To make this happen, the game should be programmed in a loop (i.e. start loop) with a new who goes first condition. An alternative modification could be to increase/decrease the number of matchsticks within a certain range (perhaps chosen by a random number generator). Yet another modification could be to allow a new range of how many matchsticks may be chosen instead of 1-4.

-- Tom


----------



## chatterjee (Jul 12, 2005)

*Actually,the book mentioned that I should program to make computer win every time.

Computer's objective is not to arrive at a total of 6 matchsticks but to be always in the multiples of 5.(i.e. 5,10,15 etc.)That is to ensure that the user never wins.*



Tom said:


> An alternative modification could be to increase/decrease the number of matchsticks within a certain range (perhaps chosen by a random number generator).


*Can you assist me?How can I generate a random no?
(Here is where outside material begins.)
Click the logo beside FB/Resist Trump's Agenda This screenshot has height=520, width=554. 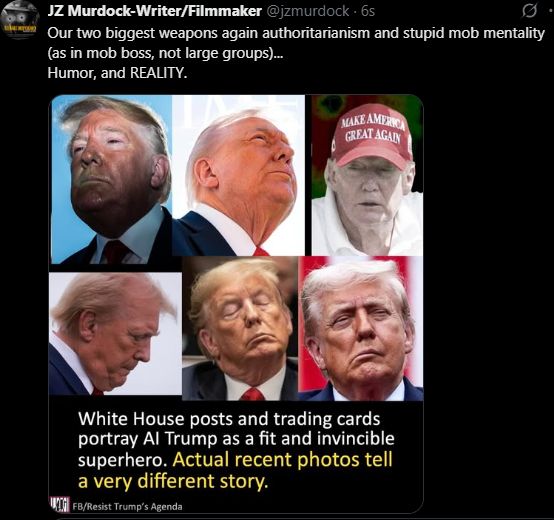(59, 504)
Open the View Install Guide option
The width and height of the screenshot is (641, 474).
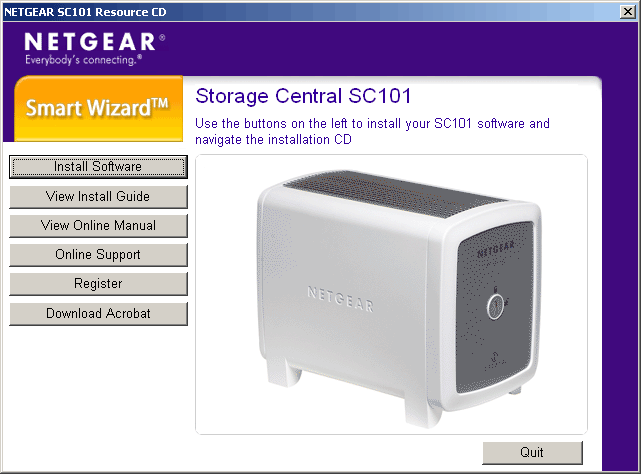point(98,196)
I'm going to post the source code.Please make some alteration to make that happen.*


----------



## chatterjee (Jul 12, 2005)

The code goes here:


```
main()
{
      int mcount=21,u_choice,c_choice,i=5,sum;
      printf("\n Rules:\n \n There are 21 matchsticks.You're allowed to pick up matchsticks \n ranging from 1 to 4.Whoever(You and computer)is forced to pick\n the  last one will lose the game. IT'S A CHALLENGE");
                    
      while (mcount>0)
       {
            
            
            
               printf("\n \nHow many matchsticks do you want to pick?");
               scanf("%d",&u_choice);
               if (u_choice<=4&& u_choice>0&& u_choice<=mcount)
               {
               
               c_choice=i-u_choice;
               
               
               
               sum=u_choice+c_choice;
               
            
             
         mcount=mcount-sum;
          if (mcount<0)
            break;
         else 
         printf("\n \nComputer has picked up %d match stick(s)",c_choice);
         printf("\n \n %d matchsticks are left",mcount);
             }
             else
             printf("\n \nPlease enter a no within 1 to 4");
      }   
      
         printf("\n \n You have picked up the last matchstick.So,you have lost");
         getch();
      }
```


----------



## blaqDeaph (Nov 22, 2005)

To make a random number, with range x - y:

#include <math.h>
#include <time.h>

//code begin
srand(time(0))

int randNo = rand() % y - x;

//end code

randNo will now have a value between x and y


----------



## chatterjee (Jul 12, 2005)

Thank you so much!

Can you please explain the srand()?What does the value 0 mean here?


----------



## blaqDeaph (Nov 22, 2005)

Basically, to cut a long story short, computers are horrible at generating random numbers, since by definition, no predefined mathematical algorithm can produce a random result. So, computers use a combination of hashing a seed value to generate a pseudo random number stream.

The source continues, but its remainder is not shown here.